Effect of topographic data, geometric configuration and modeling approach on flood inundation mapping

Technological aspects of producing, delivering and updating of flood hazard maps in the US have has gone through a revolutionary change through Federal Emergency Management Agency’s Map Modernization program. In addition, the use of topographic information derived from Light Detection and Ranging (LIDAR) is enabling creation of relatively more accurate flood inundation maps. However, LIDAR is not available for the entire United States. Even for areas, where LIDAR data are available, the effect of other factors such as cross-section configuration in one-dimensional (1D) models, mesh resolution in two-dimensional models (2D), representation of river bathymetry, and modeling approach is not well studied or documented.
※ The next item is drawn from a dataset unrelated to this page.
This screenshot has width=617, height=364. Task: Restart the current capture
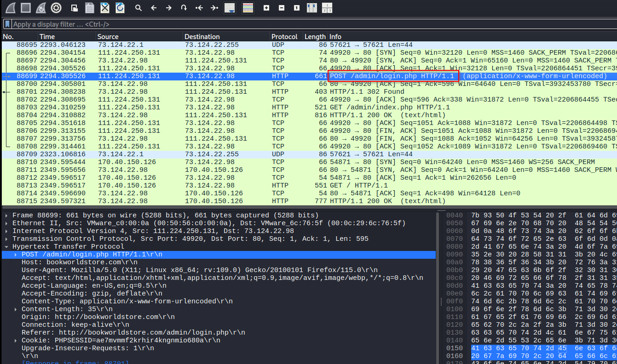pyautogui.click(x=40, y=8)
The objective of this paper is to address some of these issues by comparing newly developed flood inundation maps from LIDAR data to maps that are developed using different topography, geometric description and modeling approach. The methodology involves use of six topographic datasets with different horizontal resolutions, vertical accuracies and bathymetry details. Each topographic dataset is used to create a flood inundation map for twelve different cross-section configurations using 1D HEC-RAS model, and two mesh resolutions using 2D FESWMS model. Comparison of resulting maps for two study areas (Strouds Creek in North Carolina and Brazos River in Texas) show that the flood inundation area reduces with improved horizontal resolution and vertical accuracy in the topographic data. This reduction is further enhanced by incorporating river bathymetry in topography data. Overall, the inundation extent predicted by FESWMS is smaller compared to prediction from HEC-RAS for the study areas, and that the variations in the flood inundation maps arising from different factors are smaller in FESWMS compared to HEC-RAS.